The Union quotes FAA Order 3550.14 as follows:
As a general rule, a person who is reemployed after a break in service is paid a salary based as closely as possible on the currently authorized rate for the grade and step last held prior to separation.
Exceptions at 5.
Footnote # 4 for 55 FLRA No. 167 - Authority's Decision
Agencies may "noncompetitively reinstate transfer, or promote an employee up to the highest grade previously held on a permanent basis . . . provided the employee was not demoted or separated . . . 'for cause' reasons."
Exceptions at 4 (emphasis and ellipses added by Union).
Footnote # 5 for 55 FLRA No. 167 - Authority's Decision
Although the FPM was abolished effective December 31, 1994, we consider its applicability here because the Recruitment Notice, under which the PATCO controllers were re-hired, was open from September 1 to October 15, 1993.
Footnote # 6 for 55 FLRA No. 167 - Authority's Decision
Contrary to our dissenting colleague, we find no basis in the Union's exceptions for concluding that the Union is claiming that the award is deficient as contrary to sections 7103(a)(14)(B) and 7121(c)(5) of the Statute. In fact, the Union makes no claims at all regarding these sections of the Statute.

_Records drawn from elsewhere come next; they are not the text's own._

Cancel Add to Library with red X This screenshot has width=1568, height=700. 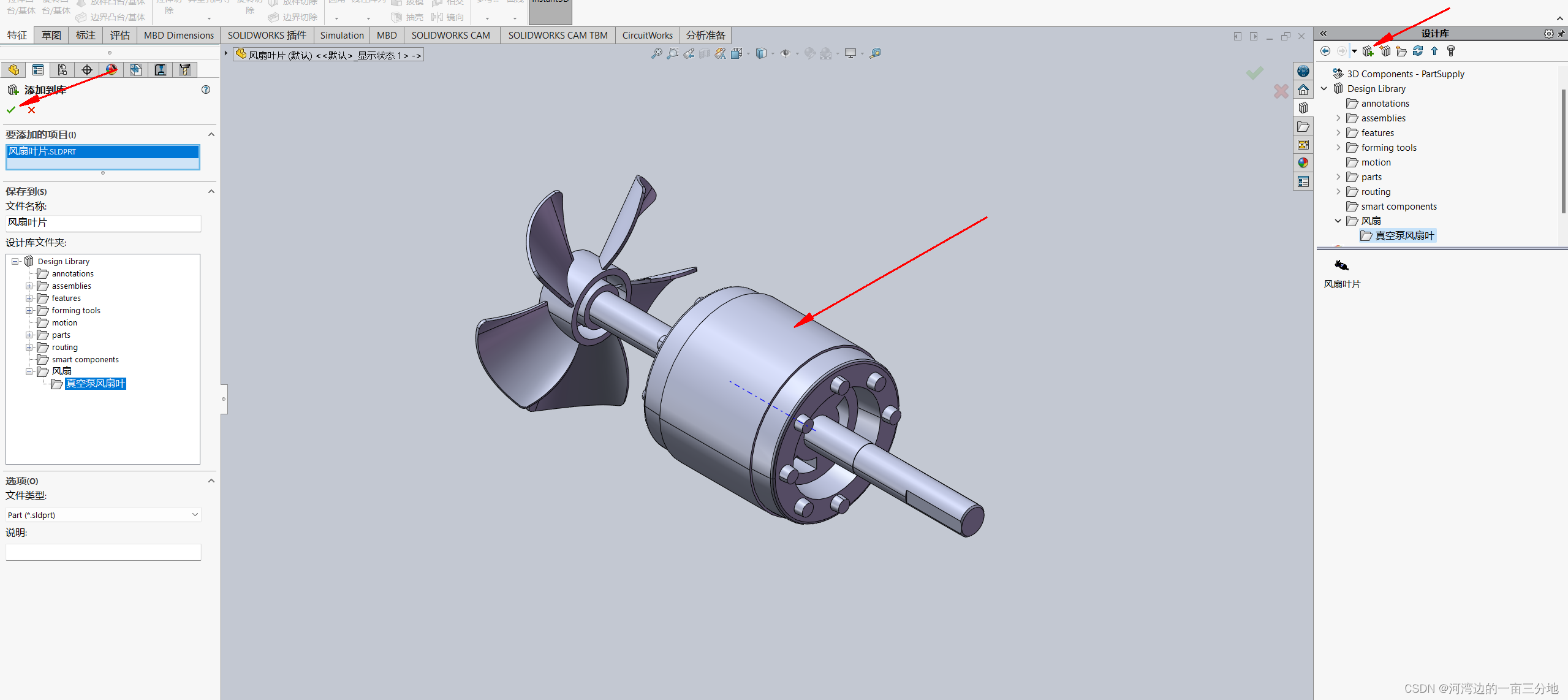coord(32,110)
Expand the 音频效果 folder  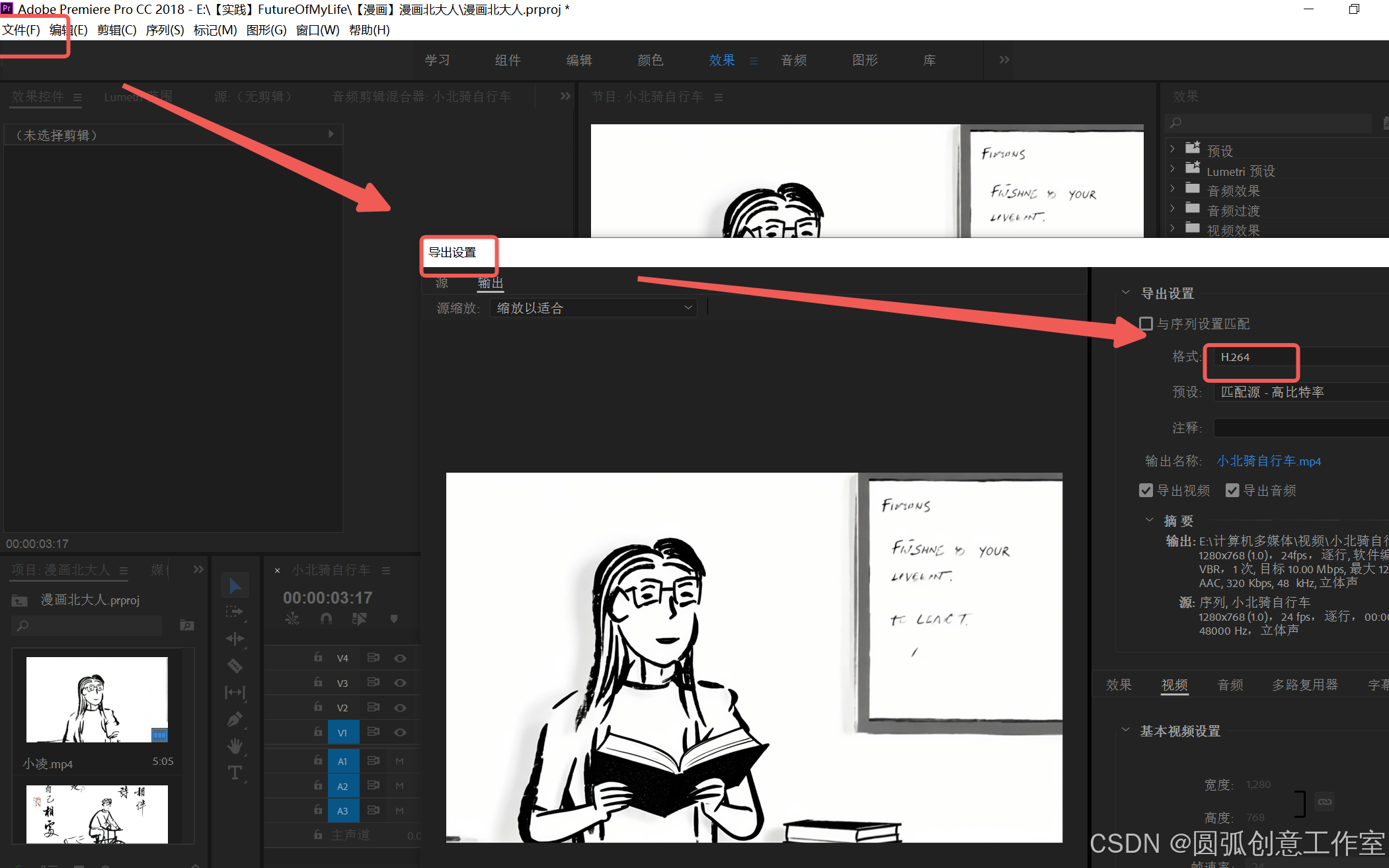click(x=1172, y=190)
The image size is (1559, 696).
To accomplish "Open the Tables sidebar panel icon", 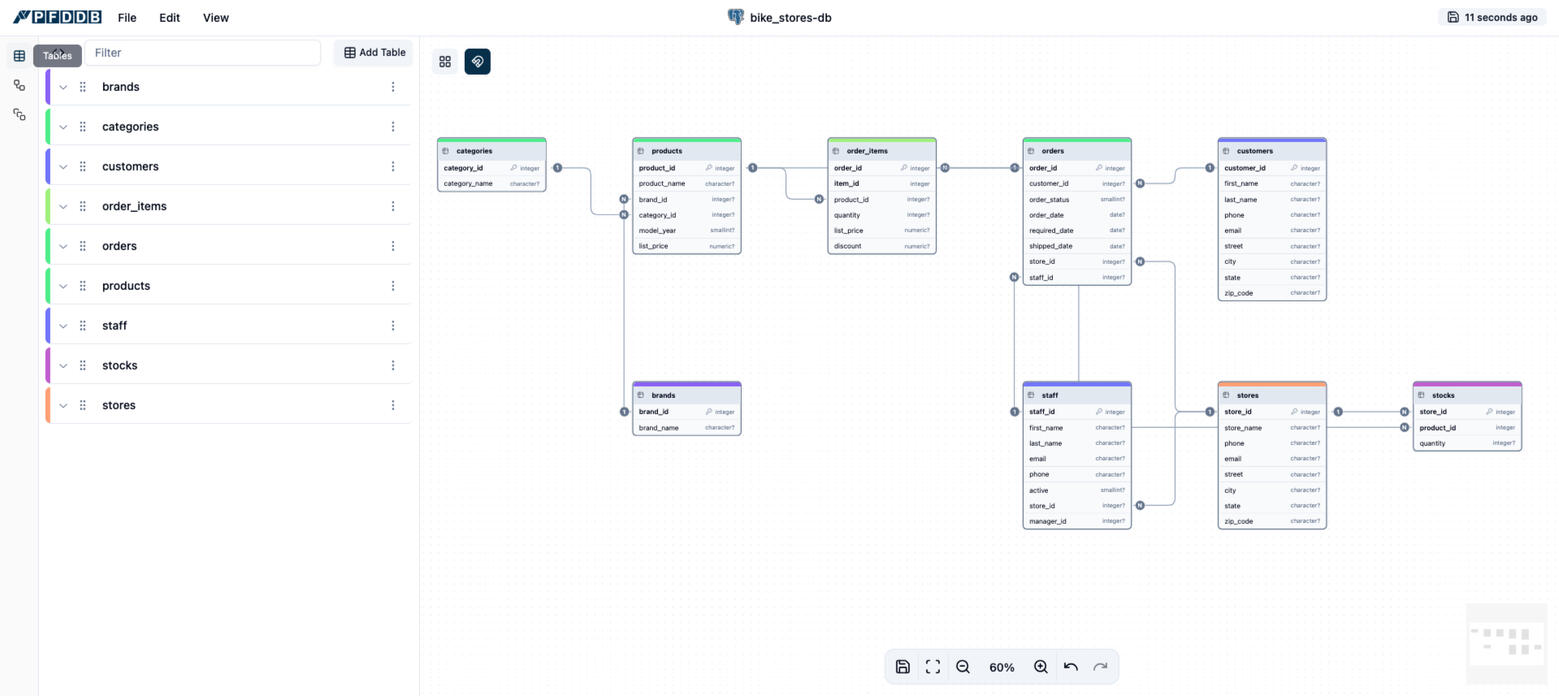I will [x=19, y=56].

Footnote # 7 for 55 FLRA No. 167 - Authority's Decision
In denying the exception, we do not necessarily endorse the Arbitrator's reasoning in arriving at his interpretation of the agreement. We also do not endorse his statements regarding whether the agreement would be enforceable if it meant something other than how he interpreted it. It is long and well established that the Authority does not review arbitral reasoning in interpreting contract provisions. See, e.g., U.S. Department of Justice, Immigration and Naturalization Service, Honolulu District Office, Honolulu, Hawaii and American Federation of Government Employees, Local 2886, National Immigration and Naturalization Council, 41 FLRA 207 (1991) (the Authority relied on the Supreme Court's reasoning in Steelworkers v. Enterprise Wheel, 363 U.S. 593, 598 (1960), holding that in order to encourage arbitrator's to continue to give their reasons for awards, an arbitrator's reasoning is not a basis for finding an award deficient); American Federation of Government Employees, Local 1923, AFL-CIO and Social Security Administration, Headquarters Bureaus and Offices, 4 FLRA 112, 114 (1980) (Authority stated it would not review an award based on disputed reasoning by the arbitrator). No basis to depart from this sound approach to reviewing arbitration awards is asserted in this case.